2002 yılında NASA, Hubble’dan sonra gönderilecek uzay teleskobuna, Apollo programındaki başarılarından dolayı James Webb adını verdiğini açıkladı. James Edwin Webb (1906–1992) NASA’nın 1961–1968 arasındaki ikinci başkanı olarak kritik bir rol almıştı. Webb, Başkan Truman hükümetinde 1949–1953 yılları arasında müsteşarlık görevinde bulunmuştu. Bürokrasiyi iyi biliyordu, Washington’da çarkların nasıl döndüğünü bizzat tecrübe etmişti ve organizasyon konusunda kabiliyetliydi. Bundan dolayı, Başkan John F. Kennedy’nin yardımcısı (ve daha sonra ABD Başkanı olacak olan) Lyndon B. Johnson, 1961’de Webb’i NASA’ya Başkan Yardımcısı olarak atadı. Ruslar’ın 1957’de uzay çağının başlangıcını simgeleyen ilk uyduyu (Sputnik) göndermesi üzerine ABD 1958’de NASA’yı kurdu. Nisan 1961’de Rus kozmonot Yuri Gagarin uzaya çıkan ilk insan oldu. Bunun üzerine Mayıs 1961’de bizzat Başkan Kennedy ABD’nin uzay hedefini açıkladı: 10 yıl içinde Ay’a insan indirmek. NASA’nın Apollo programının (1961–1972) başarısında Webb’in büyük rolü oldu. Ocak 1967’de ilk insanlı uzay uçuşunu gerçekleştirmesi planlanan, fakat üç astronotun yanarak can verdiği Apollo 1 faciasına rağmen Webb kurum içinden ve Amerikan yönetiminden gelen tepkileri yumuşatmayı becerdi. Fakat 1968’de, insanlı ilk Apollo uçuş misyonu (Apollo 7) öncesinde, Başkan Johnson’ın seçimlerde tekrar aday olmayacağını açıklaması üzerine emekliye ayrıldı.

Dipnotlar

[1] Mikron, metrenin milyonda biridir.

[2] Süperakışkan helyum, sıfır viskoziteye sahiptir, bu yüzden herhangi bir kinetik enerji kaybı olmaksızın akış göstermesi için soğutularak sıvılaştırılır ve sistemin soğutulmasında kullanılır.

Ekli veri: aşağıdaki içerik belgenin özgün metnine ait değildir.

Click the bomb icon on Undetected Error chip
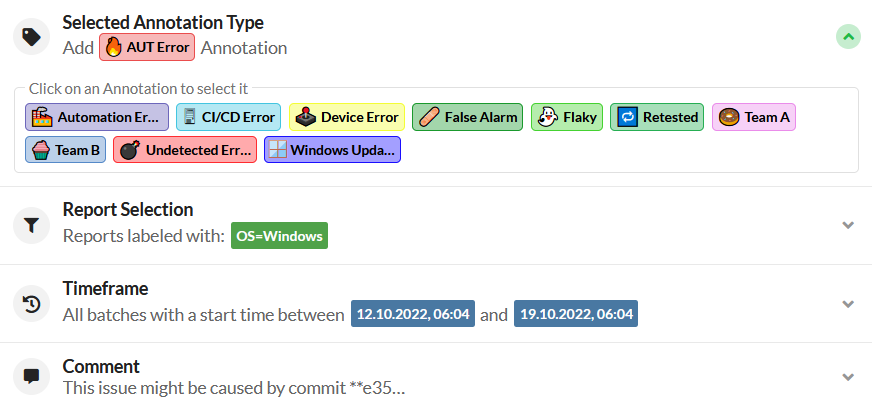This screenshot has height=409, width=872. tap(129, 150)
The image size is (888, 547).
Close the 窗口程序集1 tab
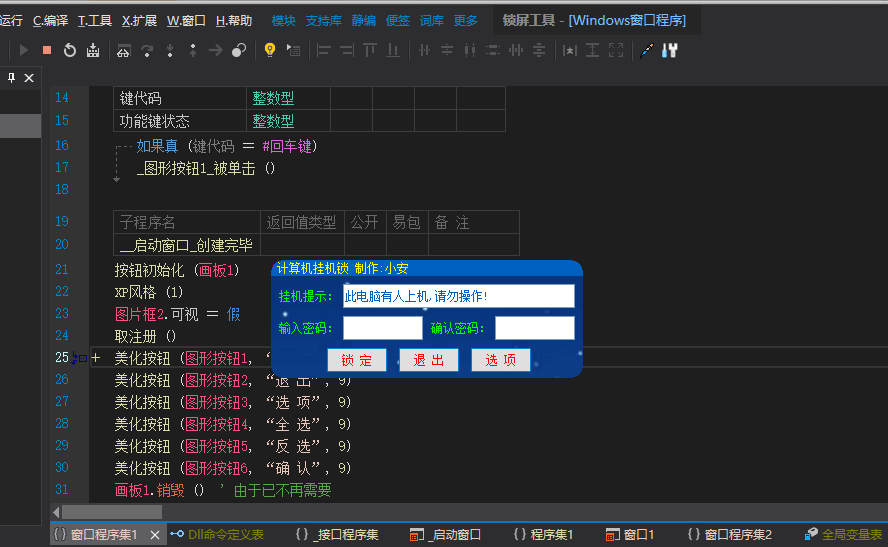pos(155,535)
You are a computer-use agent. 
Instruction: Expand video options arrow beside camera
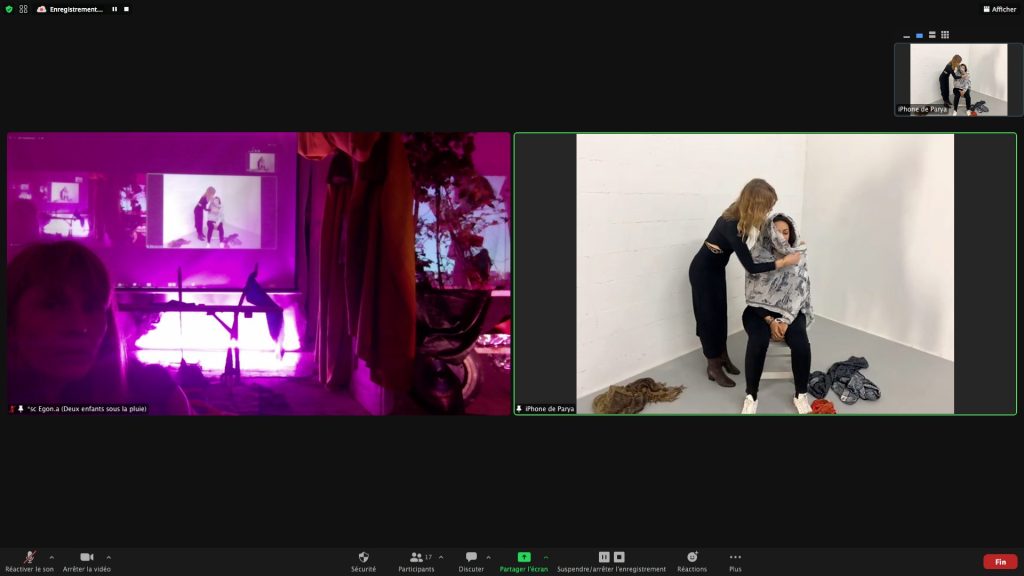109,557
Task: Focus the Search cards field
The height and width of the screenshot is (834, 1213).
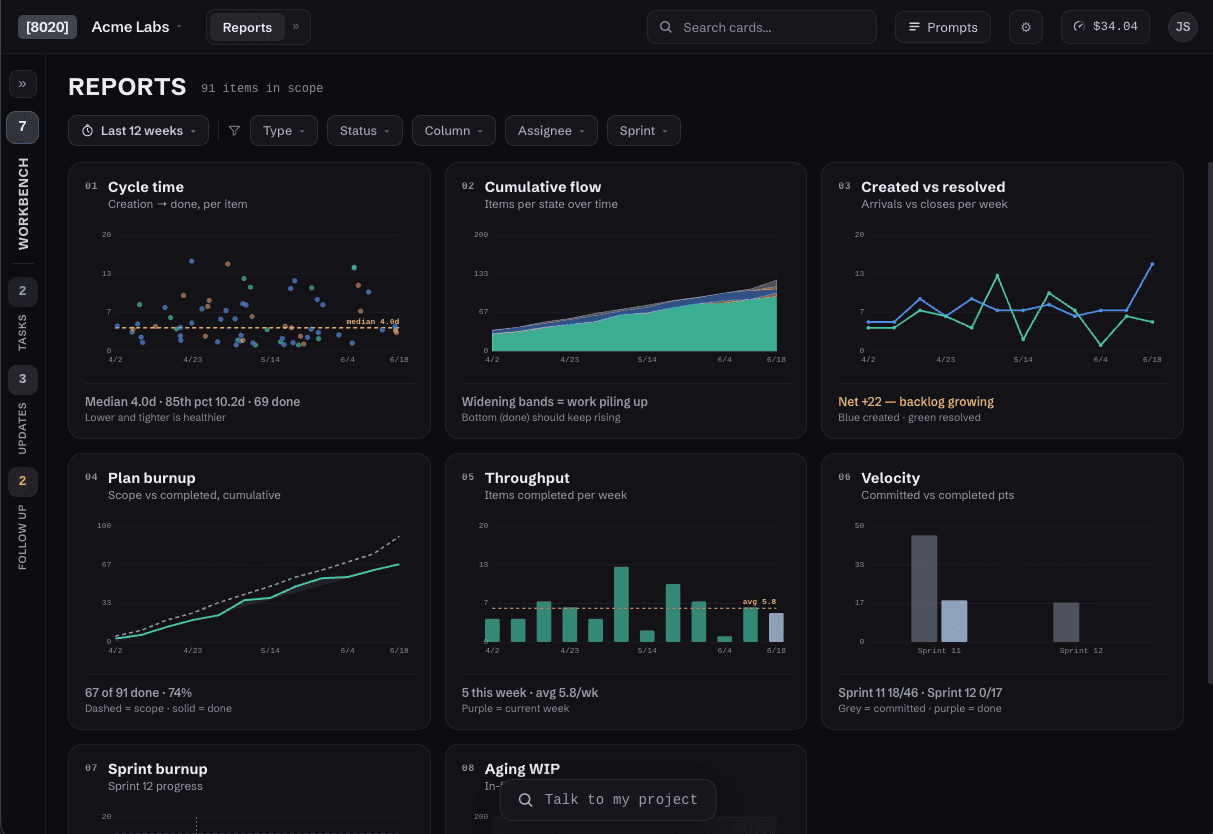Action: coord(762,27)
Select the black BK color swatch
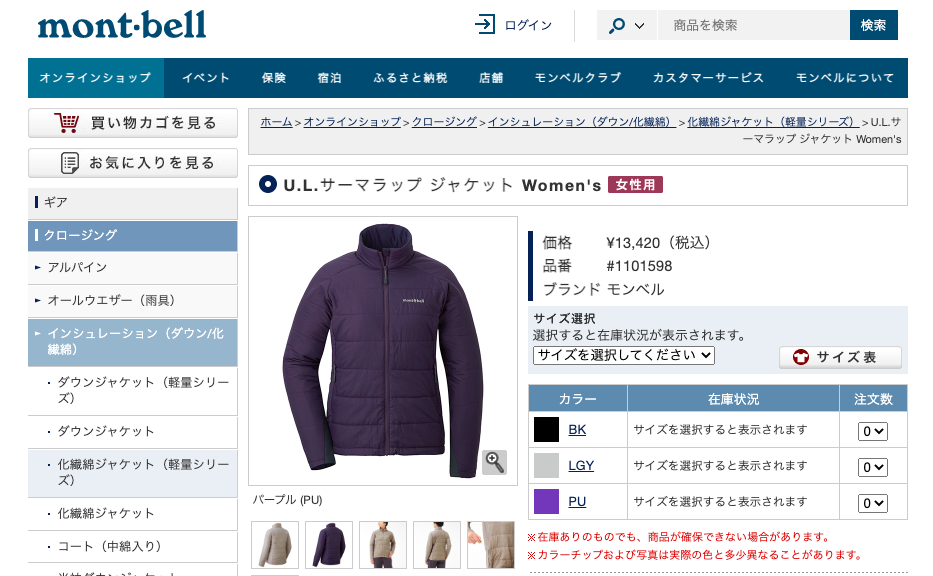The image size is (933, 576). click(x=546, y=430)
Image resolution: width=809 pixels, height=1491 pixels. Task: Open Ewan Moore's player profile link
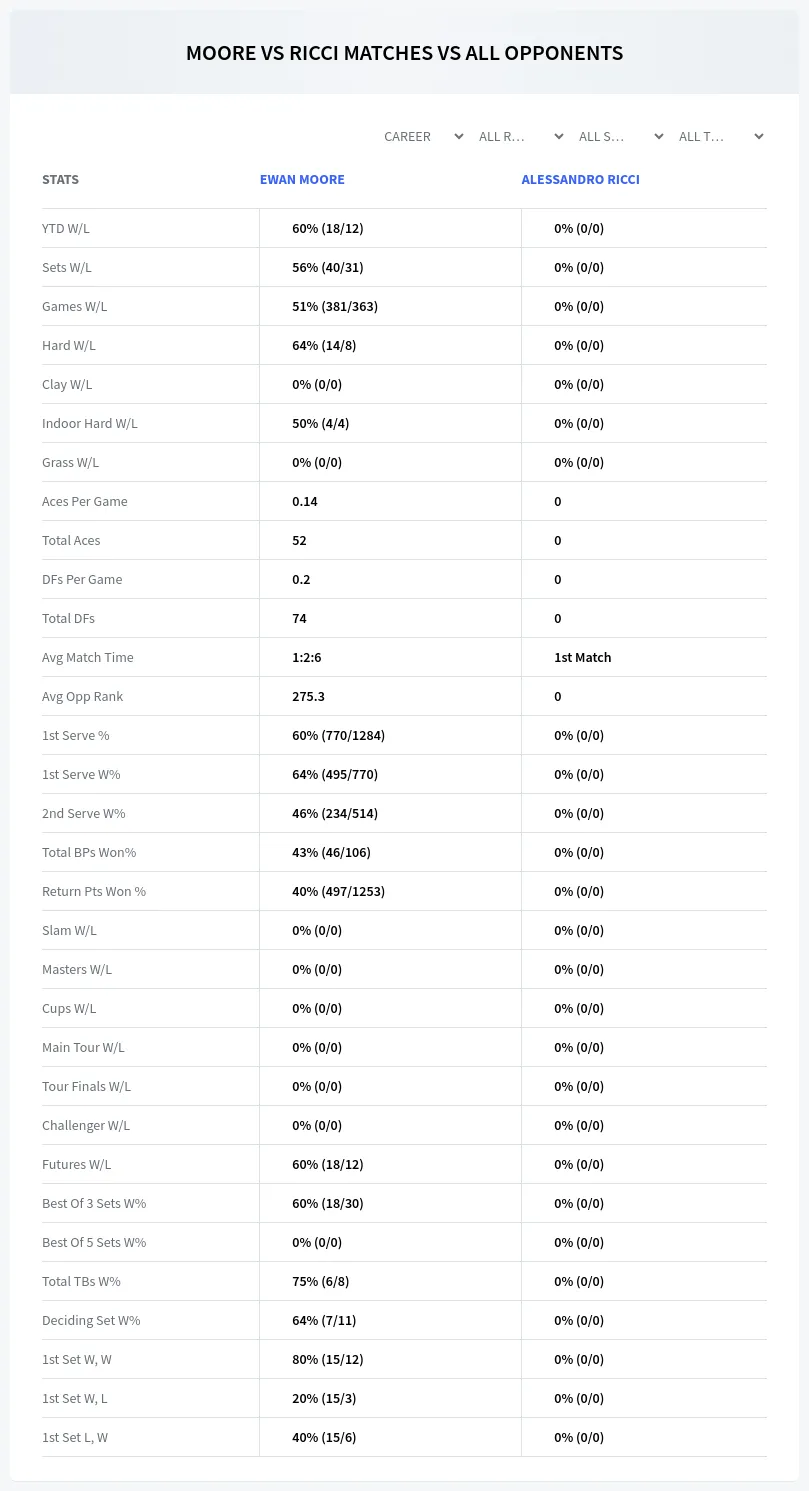pyautogui.click(x=302, y=180)

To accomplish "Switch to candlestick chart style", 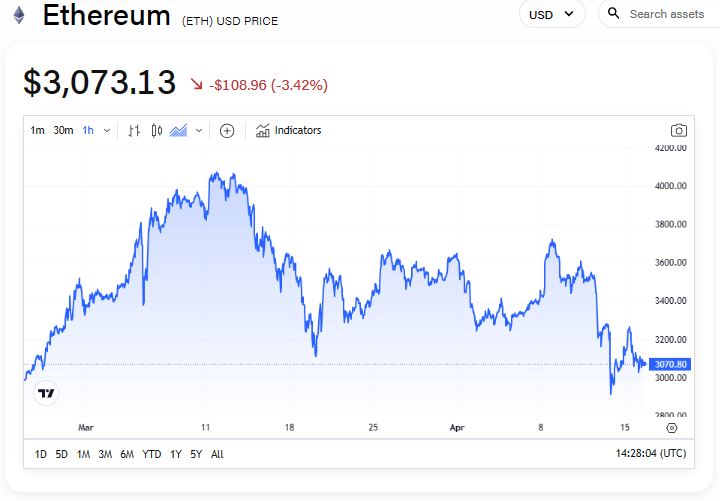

[3] Gök mekaniğinde Lagrange noktaları, iki büyük gök cisminin (Güneş ve Dünya) çekim kuvveti altındaki küçük nesneler (teleskop) için denge noktalarıdır. Normalde bu iki kütle, belli bir noktaya eşit olmayan kütle çekim kuvveti uygular. Bu durum, o noktada eğer bir cisim varsa onu yörüngesinden saptırır. Beş Lagrange noktasında ise iki büyük kütlenin kütle çekim kuvvetleriyle o noktalardaki cisimlerin yörünge merkezkaç kuvvetleri birbirini dengeler. Bu yüzden uzay araçlarının ideal lokasyonlar olan Lagrange noktalarından birine yerleştirilip yörüngesinde sapma yapmadan veya sapsa da küçük düzeltmelerle dönmesi sağlanır. Bu noktalarda yörüngeye yerleştirilen JWST gibi küçük kütleli bir cisim, büyük kütlelerin kütle merkeziyle en az iki yönde dengelenir.

[4] L2 etrafındaki yörüngede aracın konumunu korumak için itici sistemle yılda 2,5 m/s gibi bir düzeltme gerekir ki bu, kontrollü bir sürüklenmedir. İticiler aracın Güneş’e bakan tarafında bulunduğundan, konum koruma operasyonları, JWST’yi aşırı değil, gerekli itme kuvvetinin biraz altında itecek şekilde tasarlanmıştır (aksi takdirde teleskop L2 noktasının ötesine, Güneş Sistemi dışına doğru itilmiş olur).

[5] Kırmızıya kayma, gözlemciye göre çok uzakta olan ve giderek uzaklaşan bir gök cisminin yaydığı ışığın foton enerjisi ve frekansındaki azalmaya bağlı olarak dalga boyundaki artışı ifade eder.

[6] Bu halkalar asteroid ve kuyruklu yıldızların çarpışma kalıntılarıdır; Güneş Sistemi’nde Neptün’ün etrafındaki Kuiper Kuşağı gibi… 2001 itibariyle, 900’den fazla yıldızın enkaz halkası olduğu biliniyordu. Yıldız sistemi kızılötesi ışıkta incelenir ve yıldızın yaydığı radyasyonun ötesinde bir radyasyon fazlası aranır. Bu fazlalık, halkadaki toz tarafından emilen ve ardından kızılötesi enerji olarak yeniden yayılan yıldız radyasyonudur.